Second, there’s a more, well, let’s
call it a more philosophical problem. What exactly would the above
expression be meant to say? “Locate a child of the
book
element which....” Which
what? It’s like a sentence fragment.
Note the difference here between XPath expressions and their
counterparts in some other
“navigational” languages, such as
Unix directory commands and URIs. In these other contexts, a trailing
slash might mean "all children
of the present context” (such as a directory) or
“the default child of the
present context” (such as a web document named
index.html or
default.html). In XPath, few of these matters
are implicit. If you want to get all children of the current context,
follow the slash with something, such as an asterisk wildcard (to get
all named children), as in book/*
. Chapter 3 describes other approaches, particularly the
use of the node( )
node test.
I’ll cover these kinds of common-sense rules where appropriate. (See Chapter 3, especially.)
A careful reading of the previous material about XPath expressions should reveal that XPath is capable of processing four data types: string, numeric, Boolean, and nodes (or node-sets).
The first three data types I’ll address in this section. Nodes and node-sets are easily the most important single XPath data type, so I’ve relegated them to a complete section in their own right, following this one.
You can find two kinds
of
strings, explicit and implicit, in nearly any XPath expression.
Explicit (or literal) strings, of course, are strings of characters
delimited by quotation marks. Now, don’t get
confused here. As I’ve said, XPath expressions
themselves appear as attribute values in XML documents. Therefore, an
expression as a whole will be contained in quotation marks. Within
that expression, any literal strings must be contained in
embedded
quotation marks. If the
expression as a whole is contained in double quotation marks,
"
, then a string within it must be enclosed in
single quotation marks or apostrophes: '
. If you
prefer to enclose attribute values in single quotes, the embedded
string(s) must appear in double quotes.
This nesting of literal quotation marks and apostrophes — or vice
versa — is unnecessary, strictly speaking. If you prefer, you can
escape the literals using their entity
representations. That is, the expressions "a
string"
and "a
string"
are functionally identical. The
former is simply more convenient and legible.
For example, in XSLT stylesheets, one of the most common attributes
is select
, applied to the
xsl:value-of
element (which is empty) and others.
The value of this attribute is an XPath expression. So you might see
code such as the following:
<xsl:value-of select="fallacy[type='pathetic']"/>
If the string “pathetic” were not enclosed in quotation marks, of course, it would be considered a node name rather than a string. (This might make sense in some contexts, but even in those contexts, it would almost certainly produce quite different results from the quoted form.) Note that the kind of quotation marks used in this example alternates between single and double as the quoted matter is nested successively deeper.
Explicitly quoted strings aside, XPath also makes very heavy use of what might be called implicit strings. They might be called that, that is, except there’s already an official term for them: string-values.
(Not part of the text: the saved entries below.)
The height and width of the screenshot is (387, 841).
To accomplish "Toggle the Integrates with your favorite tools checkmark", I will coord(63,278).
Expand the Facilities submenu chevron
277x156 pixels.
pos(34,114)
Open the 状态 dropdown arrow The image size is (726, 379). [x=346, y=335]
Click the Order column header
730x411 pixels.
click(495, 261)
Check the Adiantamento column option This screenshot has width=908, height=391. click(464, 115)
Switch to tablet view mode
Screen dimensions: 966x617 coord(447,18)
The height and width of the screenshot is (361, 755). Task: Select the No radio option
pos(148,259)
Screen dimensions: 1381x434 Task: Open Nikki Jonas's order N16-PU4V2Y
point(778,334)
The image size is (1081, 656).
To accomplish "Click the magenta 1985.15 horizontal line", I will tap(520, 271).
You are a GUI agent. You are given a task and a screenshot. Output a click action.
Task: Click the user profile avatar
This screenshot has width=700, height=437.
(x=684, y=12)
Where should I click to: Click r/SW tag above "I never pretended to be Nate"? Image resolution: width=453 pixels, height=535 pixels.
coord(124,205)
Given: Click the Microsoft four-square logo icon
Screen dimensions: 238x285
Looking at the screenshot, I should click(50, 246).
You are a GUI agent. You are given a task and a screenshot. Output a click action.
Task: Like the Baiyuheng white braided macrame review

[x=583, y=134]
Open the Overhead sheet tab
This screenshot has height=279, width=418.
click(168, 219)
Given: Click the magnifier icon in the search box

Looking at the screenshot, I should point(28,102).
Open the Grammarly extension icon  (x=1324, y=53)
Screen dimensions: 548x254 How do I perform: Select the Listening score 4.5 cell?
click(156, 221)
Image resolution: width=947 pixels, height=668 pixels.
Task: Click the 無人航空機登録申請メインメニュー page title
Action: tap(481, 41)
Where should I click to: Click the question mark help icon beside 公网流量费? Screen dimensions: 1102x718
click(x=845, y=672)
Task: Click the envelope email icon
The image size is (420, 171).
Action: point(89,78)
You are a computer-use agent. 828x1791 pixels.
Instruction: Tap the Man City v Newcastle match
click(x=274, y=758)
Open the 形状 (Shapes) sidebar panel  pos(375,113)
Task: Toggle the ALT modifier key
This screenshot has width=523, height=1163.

I will have more to say about string-values later in this chapter. For now, a simple example should suffice.
Consider the following fragment of an XML document:
<type>logical</type> <type>pathetic</type>
Each element in an XML document
has a string-value: the
concatenated value of all text contained by that
element’s start and end tags. Therefore, the first
type
element here has a string-value of
logical
; the second, pathetic
.
An XPath expression in a predicate such as:
type='logical'
would be evaluated for the two elements, respectively, as:
'logical'='logical' 'pathetic'='logical'
That is, for the first type
element the predicate
would
return the value true; for the second, false.
There’s no special magic here. A numeric value in XPath terms is just a number; it can be operated on with arithmetic, and the result of that operation is itself a number. (XPath provides various facilities for converting numeric values to strings and vice versa. Detailed coverage of these facilities can be found in Chapter 4.) Formally, XPath numbers are all assumed to be floating-point numbers even when their explicit representation is as integers.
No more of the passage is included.